[Start Dataset content]
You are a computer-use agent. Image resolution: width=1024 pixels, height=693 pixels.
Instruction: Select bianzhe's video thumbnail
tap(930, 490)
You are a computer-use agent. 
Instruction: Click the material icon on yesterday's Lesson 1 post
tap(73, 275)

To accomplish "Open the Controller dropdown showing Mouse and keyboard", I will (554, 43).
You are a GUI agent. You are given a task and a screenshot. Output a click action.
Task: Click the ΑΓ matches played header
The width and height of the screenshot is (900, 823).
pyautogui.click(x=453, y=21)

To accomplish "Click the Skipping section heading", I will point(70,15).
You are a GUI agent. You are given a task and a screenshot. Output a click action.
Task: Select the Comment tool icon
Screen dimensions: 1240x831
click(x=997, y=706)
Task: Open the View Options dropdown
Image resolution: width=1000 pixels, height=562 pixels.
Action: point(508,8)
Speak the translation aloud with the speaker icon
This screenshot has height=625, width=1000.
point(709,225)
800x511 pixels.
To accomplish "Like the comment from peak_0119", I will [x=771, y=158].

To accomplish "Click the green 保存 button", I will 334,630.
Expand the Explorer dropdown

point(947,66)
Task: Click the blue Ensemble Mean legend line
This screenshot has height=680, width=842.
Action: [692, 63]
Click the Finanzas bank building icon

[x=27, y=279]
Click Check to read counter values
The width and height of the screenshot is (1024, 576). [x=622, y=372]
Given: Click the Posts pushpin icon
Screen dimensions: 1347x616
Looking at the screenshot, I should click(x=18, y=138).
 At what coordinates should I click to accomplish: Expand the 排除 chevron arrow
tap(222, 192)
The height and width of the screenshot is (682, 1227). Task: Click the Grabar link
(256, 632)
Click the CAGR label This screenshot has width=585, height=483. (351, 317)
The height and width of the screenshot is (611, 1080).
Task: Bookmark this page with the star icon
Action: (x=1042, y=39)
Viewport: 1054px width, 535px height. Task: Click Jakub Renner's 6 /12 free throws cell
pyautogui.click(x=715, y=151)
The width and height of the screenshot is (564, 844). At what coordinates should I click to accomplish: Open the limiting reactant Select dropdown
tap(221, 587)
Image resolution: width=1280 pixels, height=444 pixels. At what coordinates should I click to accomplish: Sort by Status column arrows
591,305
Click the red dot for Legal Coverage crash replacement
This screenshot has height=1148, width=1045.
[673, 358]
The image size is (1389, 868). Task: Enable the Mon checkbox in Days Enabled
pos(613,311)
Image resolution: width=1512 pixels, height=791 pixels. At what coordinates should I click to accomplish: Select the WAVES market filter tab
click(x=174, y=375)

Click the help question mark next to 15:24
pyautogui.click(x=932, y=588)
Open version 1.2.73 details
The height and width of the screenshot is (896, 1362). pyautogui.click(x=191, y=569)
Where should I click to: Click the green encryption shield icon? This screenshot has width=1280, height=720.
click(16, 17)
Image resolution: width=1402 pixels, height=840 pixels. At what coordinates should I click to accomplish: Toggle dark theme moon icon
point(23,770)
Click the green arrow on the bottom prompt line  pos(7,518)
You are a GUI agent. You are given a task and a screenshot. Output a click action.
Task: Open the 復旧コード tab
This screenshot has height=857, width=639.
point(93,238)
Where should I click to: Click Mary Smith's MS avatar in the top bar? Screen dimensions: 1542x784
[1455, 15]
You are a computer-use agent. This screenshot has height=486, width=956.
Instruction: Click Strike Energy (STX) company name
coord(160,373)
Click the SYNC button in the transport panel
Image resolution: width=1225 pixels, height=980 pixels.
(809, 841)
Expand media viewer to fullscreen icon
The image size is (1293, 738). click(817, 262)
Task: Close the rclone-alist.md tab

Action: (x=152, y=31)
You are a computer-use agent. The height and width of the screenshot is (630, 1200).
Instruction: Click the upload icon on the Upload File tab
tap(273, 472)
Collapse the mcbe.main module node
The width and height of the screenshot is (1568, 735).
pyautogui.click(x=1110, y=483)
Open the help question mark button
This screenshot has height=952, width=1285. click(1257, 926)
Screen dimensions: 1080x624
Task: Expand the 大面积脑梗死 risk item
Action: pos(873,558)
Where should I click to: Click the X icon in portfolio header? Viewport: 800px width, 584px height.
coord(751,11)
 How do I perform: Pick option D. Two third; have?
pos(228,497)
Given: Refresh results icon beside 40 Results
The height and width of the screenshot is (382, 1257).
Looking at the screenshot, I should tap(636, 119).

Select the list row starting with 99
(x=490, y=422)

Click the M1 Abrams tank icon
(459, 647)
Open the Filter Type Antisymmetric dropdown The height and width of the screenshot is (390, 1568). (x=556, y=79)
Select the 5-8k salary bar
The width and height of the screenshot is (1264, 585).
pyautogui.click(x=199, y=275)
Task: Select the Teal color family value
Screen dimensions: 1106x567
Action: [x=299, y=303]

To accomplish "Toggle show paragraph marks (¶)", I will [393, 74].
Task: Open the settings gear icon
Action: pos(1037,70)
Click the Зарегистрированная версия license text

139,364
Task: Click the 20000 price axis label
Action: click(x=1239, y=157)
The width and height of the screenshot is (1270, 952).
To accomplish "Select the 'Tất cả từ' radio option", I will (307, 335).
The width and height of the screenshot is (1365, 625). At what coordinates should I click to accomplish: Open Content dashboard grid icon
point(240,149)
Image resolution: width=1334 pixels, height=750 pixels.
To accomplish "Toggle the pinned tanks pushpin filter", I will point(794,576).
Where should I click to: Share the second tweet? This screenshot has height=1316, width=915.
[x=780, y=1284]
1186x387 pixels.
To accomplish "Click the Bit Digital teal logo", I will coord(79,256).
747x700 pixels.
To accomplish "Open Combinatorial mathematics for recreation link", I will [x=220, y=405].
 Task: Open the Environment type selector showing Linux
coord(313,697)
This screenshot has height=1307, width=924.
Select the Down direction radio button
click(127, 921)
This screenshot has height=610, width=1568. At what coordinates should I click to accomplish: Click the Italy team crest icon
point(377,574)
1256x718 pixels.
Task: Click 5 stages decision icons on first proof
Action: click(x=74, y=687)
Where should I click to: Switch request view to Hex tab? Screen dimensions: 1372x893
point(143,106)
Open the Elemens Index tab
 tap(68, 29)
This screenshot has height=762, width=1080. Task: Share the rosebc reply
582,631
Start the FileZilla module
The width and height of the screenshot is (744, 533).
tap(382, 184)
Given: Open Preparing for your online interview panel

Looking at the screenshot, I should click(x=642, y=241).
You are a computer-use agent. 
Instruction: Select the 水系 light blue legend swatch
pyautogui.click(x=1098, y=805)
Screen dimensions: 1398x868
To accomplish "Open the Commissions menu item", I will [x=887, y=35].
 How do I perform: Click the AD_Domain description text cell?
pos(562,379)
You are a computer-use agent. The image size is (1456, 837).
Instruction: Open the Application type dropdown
[End Dataset content]
Directive
Arrange the records above as a numbered list, starting at the line that contains "Image resolution: width=1402" and stopping after the line that contains "Click the green arrow", and leave out any blank lines.

Solution for this exercise
1. Image resolution: width=1402 pixels, height=840 pixels. At what coordinates should I click to accomplish: Toggle dark theme moon icon
2. point(23,770)
3. Click the green arrow on the bottom prompt line  pos(7,518)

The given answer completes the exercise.